Wie etwa Housing First, das Berliner Vorzeigeprojekt zur Überwindung von Obdachlosigkeit.

Genau. Das Projekt ist total unumstritten, alle wollen das, alle haben sich dazu bekannt. In Berlin beziehen sich sogar FDP und CDU im Landtagswahlprogramm positiv auf Housing First. Und trotzdem: Weil das jetzt der Übergang vom Pilotprojekt zur Verstetigung ist, wäre das Projekt bei einer lebensfremden Auslegung der vorläufigen Haushaltswirtschaft gefährdet. Aber wir sind da aktiv geworden, und es gab zum Glück keinen Gegenwind von den anderen im Senat.

Ein Berlin ohne unfreiwillige Obdachlosigkeit – das war so etwas wie das Herzensthema Ihrer Vorgängerin, Elke Breitenbach. Gilt das auch für Sie?

Mit den Maßnahmen, die im „Masterplan zur Überwindung von Wohnungs- und Obdachlosigkeit bis zum Jahr 2030“ drinstehen, setzt Berlin Maßstäbe im Umgang mit Wohnungslosen, und das ist mir auch eine totale Herzensangelegenheit. Es wird ja jetzt immer gefragt, was machen Sie anders als Ihre Vorgängerin? Aber was mir diesen Wechsel nach Berlin so leicht gemacht hat, ist doch gerade die politische Nähe zwischen Elke Breitenbach und mir. Außerdem bleibt auch ein Teil ihres Teams hier. Allen voran Staatssekretär Alexander Fischer, der den Masterplan mitentworfen hat. Ich werde mich daran messen lassen, dass ich mich mit aller Kraft dafür einsetze, diese Instrumente umzusetzen.

Da steht Ihnen noch einiges bevor: Wenn Housing First zum Grundprinzip werden soll, dann braucht es deutlich mehr als die 80 Wohnungen im Modellprojekt.
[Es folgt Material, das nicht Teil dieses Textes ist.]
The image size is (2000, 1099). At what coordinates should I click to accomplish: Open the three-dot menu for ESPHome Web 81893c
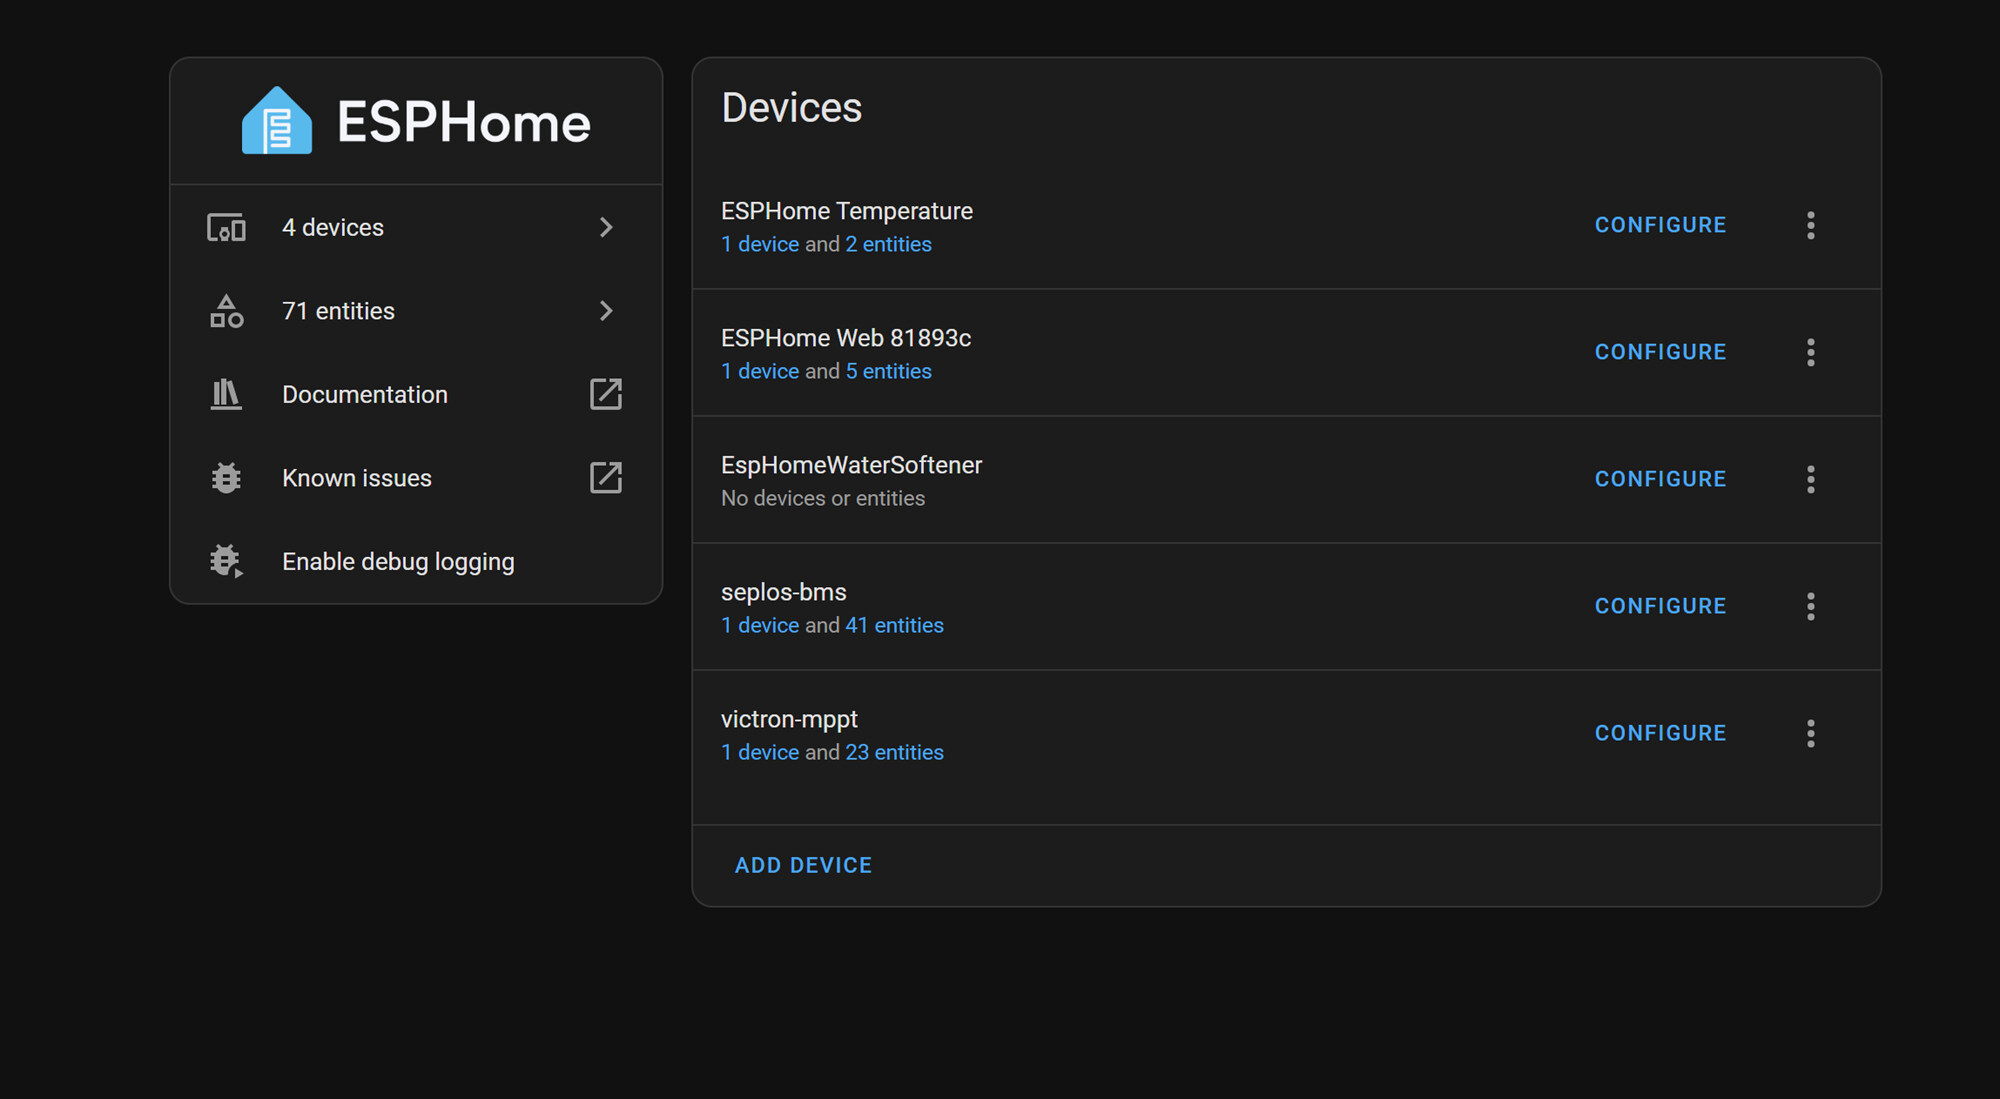pos(1810,352)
Im Masterplan ist dafür unter anderem eine 10-Prozent-Quote vorgesehen, die bei Neuvermietungen der landeseigenen Wohnungsgesellschaften an Wohnungslose gehen sollen. Im Koalitionsvertrag steht gerade diese Quote aber nicht drin. Und das Ressort Wohnen hat die Linke an die SPD verloren. Wie wollen Sie das durchsetzen?

Schwierigkeiten schrecken mich nicht. Bei der Führung einer Partei hatte ich auch einige dicke Bretter zu bohren. Das ist eine Frage von Verhandlungen, und ich habe mir ganz bewusst auch die ehemalige Staatssekretärin für Wohnen mit ins Team geholt.

Also ist Ihr Ziel die Aushandlung einer festen Quote?

Erst mal ist mein Ziel, alles, was im Koalitionsvertrag drinsteht, durchzusetzen. Und danach sind mein Team und ich wild entschlossen zu schauen, welche Instrumente gibt es noch und welche kriegen wir durch.

Glauben Sie, Sie werden eher mit oder gegen die SPD arbeiten?

Am Ende des Tages weiß die SPD auch, dass ein Großteil ihrer Wählerinnen und Wähler ein klares Zeichen gesetzt hat mit dem Volksentscheid „Deutsche Wohnen und Co enteignen“. Das ist nicht nur ein Thema fürs Parteien-Klein-Klein, sondern Ausdruck des gesamtgesellschaftlichen Wissenstandes: Wie verhindern wir, dass die Stadt die Beute einiger weniger großer Immobilienkonzerne wird und dadurch Menschen verdrängt werden?

Wie sehr wird die Linkspartei auf der Umsetzung des Volksentscheids beharren?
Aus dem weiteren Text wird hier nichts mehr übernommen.